The Youngest Harvard Professor Right Now

In the history of higher institutions, Einstein was not the only youngest, the youngest Harvard professor right now has since broken the record of Albert Einstein, the great physicist, being the youngest in Germany back then in 1909. Here in the United States of America another record was set, and it was largely in a field a little bit different from Einstein’s.

Talking about the youngest professor, the professorial degree is conventionally and usually expected to be earned only at the early 50s of learned people. The popular belief is that no one can attain that academic feat at a young age and so it must be around their fiftieth year and beyond. On the contrary, septuagenarians and the rest have actually given the lead to young curious geniuses or bookworms who are coming hot after them.

Across universities of the world, and the historically best universities at that, there have been recent discoveries of  the young generations who are consistently digging up new theories that stand as countercultural arguments against the fast fading intellectual logic of the old. Among them is the focus of this discussion on the of who is the youngest Harvard professor right now?

Biographical Sketch of Noam Elkies and Achievements

Youngest Harvard Professor

In 1966, the youngest Harvard scholar was born to an engineer father and a piano teacher mother, after which he attended Stuyvesant High School in New York City for three years before graduating in 1982 at age 15. He was born a child prodigy, in 1981. That is why at age 14, Elkies was awarded a gold medal at the 22nd International Mathematical Olympiad, receiving a perfect score of 42, one of the youngest to ever do so.

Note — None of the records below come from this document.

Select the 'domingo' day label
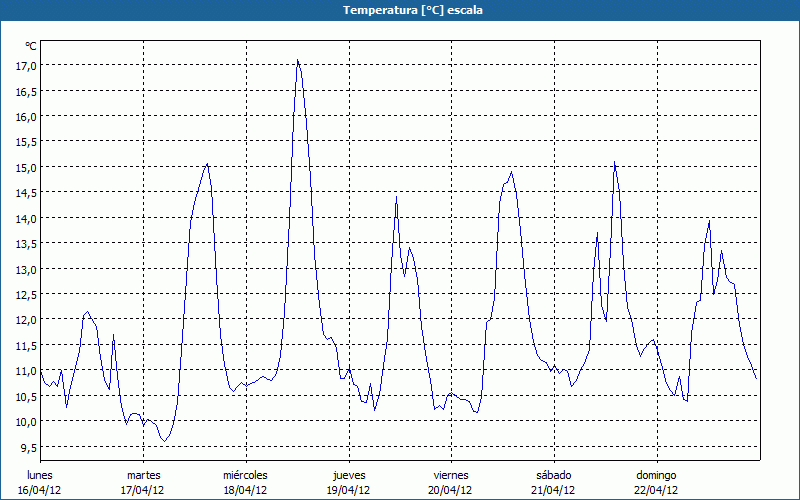The image size is (800, 500). pyautogui.click(x=656, y=475)
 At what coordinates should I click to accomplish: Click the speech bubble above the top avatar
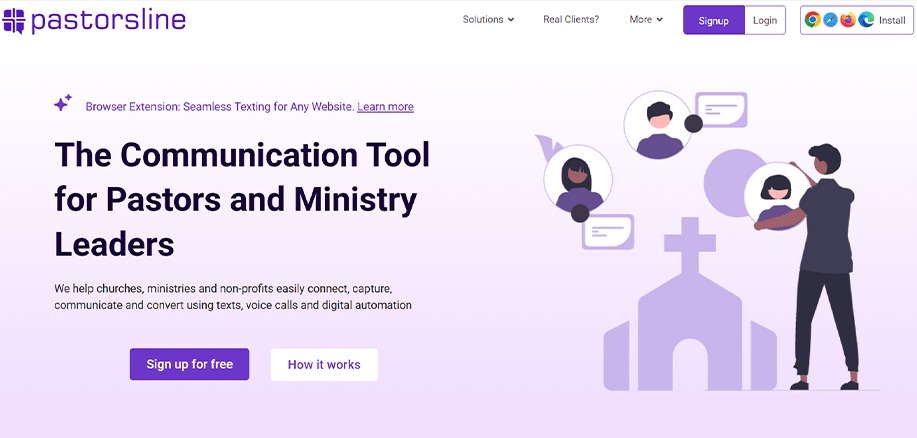(x=721, y=109)
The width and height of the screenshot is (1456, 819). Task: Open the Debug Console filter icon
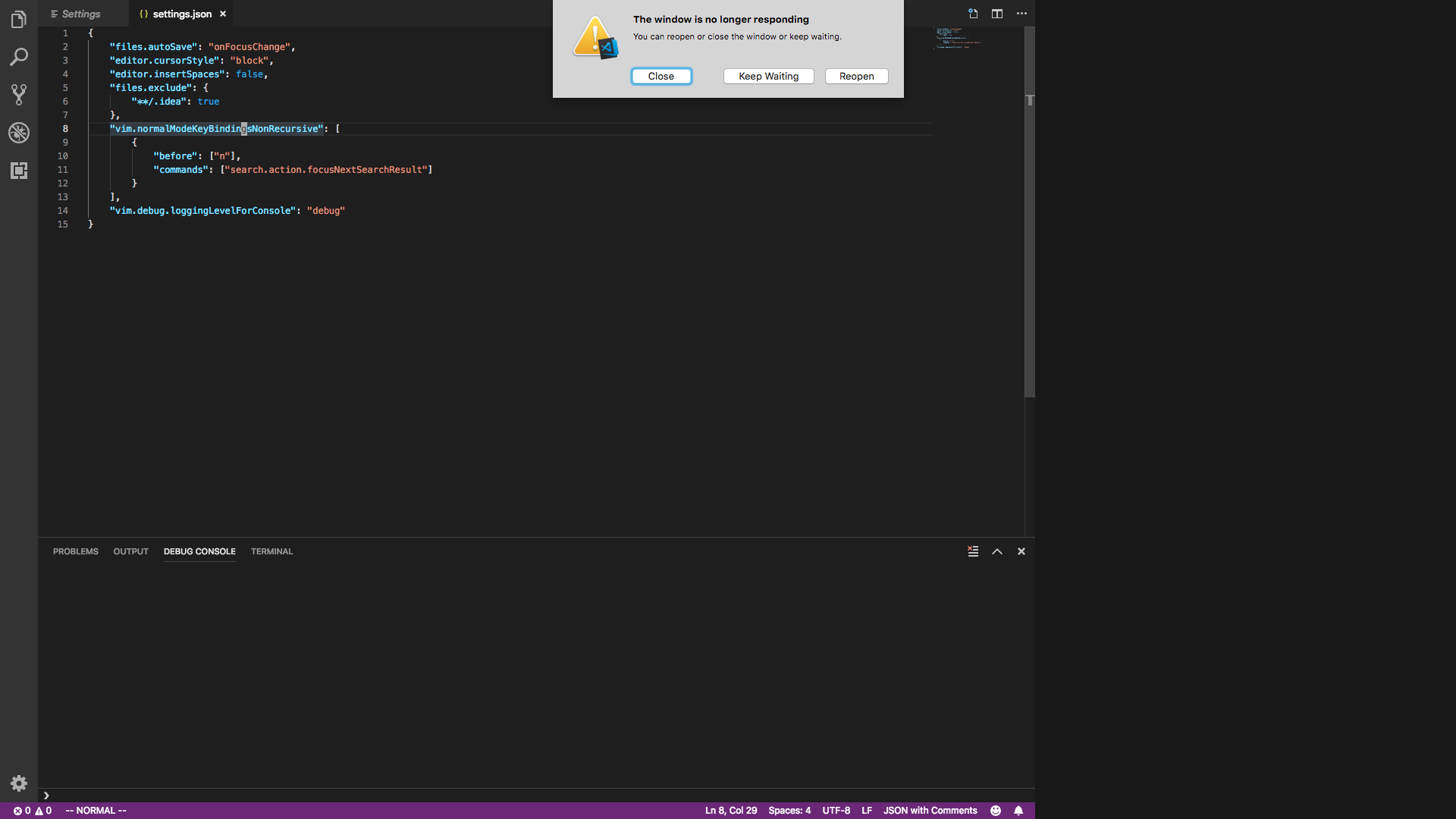click(x=973, y=551)
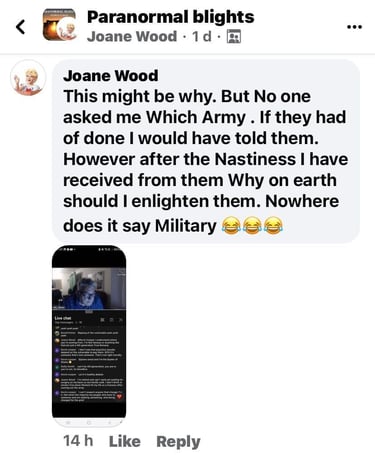Tap the Paranormal blights group avatar
This screenshot has height=455, width=375.
click(x=59, y=25)
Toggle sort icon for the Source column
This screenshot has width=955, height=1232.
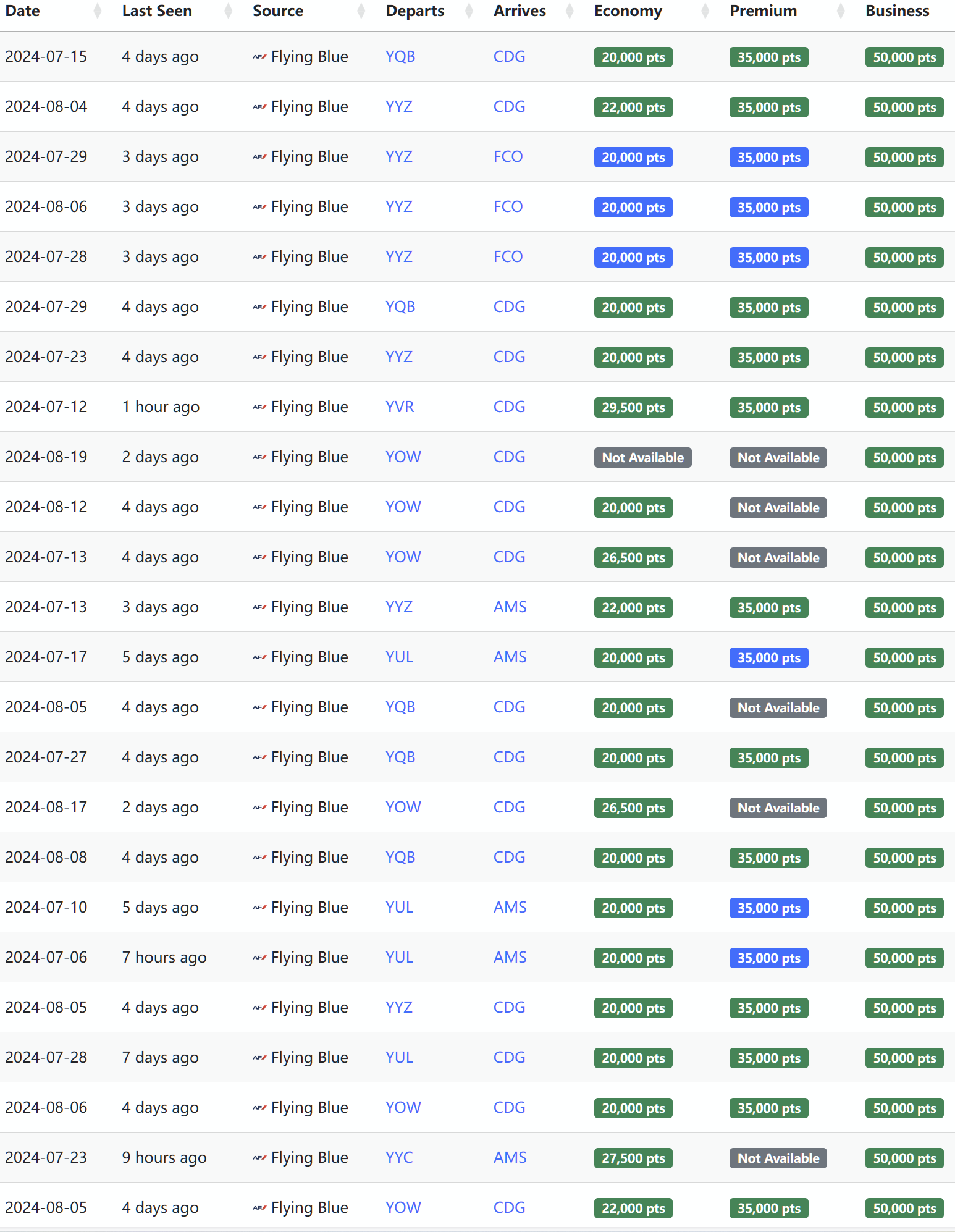point(361,11)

Noam Elkies went on to Columbia University, where he won the Putnam competition at the age of sixteen years and four months, making him one of the youngest Putnam Fellows in history. Elkies was a Putnam Fellow twice more during his undergraduate years. He graduated valedictorian of his class in 1985. He then earned his PhD in 1987 under the supervision of Benedict Gross and Barry Mazur at Harvard University.

In 1987, Elkies proved that an elliptic curve over the rational numbers is super-singular at infinitely many primes. In 1988, he found a counterexample to Euler’s sum of powers conjecture for fourth powers. His work on these and other problems won him recognition and a position as an associate professor at Harvard in 1990.

Year of His Professorship

In 1993 exactly, Noam Elkies is a mathematician who became the youngest tenured professor at Harvard University at age 26. Elkies is also known for disproving Euler’s Sum of Powers Conjecture, a 200-year-old mathematical theory. Throughout his career he has received honors including the Lester R.

This made him the youngest full professor in the history of Harvard.

Read Also: Biography of the Highest Paid Professor at Harvard

Elkies’ Academic Pursuits and Intellectual Contributions

Youngest Harvard Professor

Along with A. O. L. Atkin he extended Schoof’s algorithm to create the Schoof–Elkies–Atkin algorithm. Elkies also studies the connections between music and mathematics; he is on the advisory board of the Journal of Mathematics and Music.

He has discovered many new patterns in Conway’s Game of Life and has studied the mathematics of still life patterns in that cellular automaton rule. Elkies is an associate of Harvard’s Lowell House. Elkies is one of the principal investigators of the Simons Collaboration on Arithmetic Geometry, Number Theory, and Computation, a large multi-university collaboration involving Boston University, Brown, Dartmouth, Harvard, and MIT.

Finally, Elkies is the discoverer of many current and past record-holding elliptic curves, including the curve with the highest-known lower bound (≥28) on its rank, and the curve with the highest-known exact rank (=20).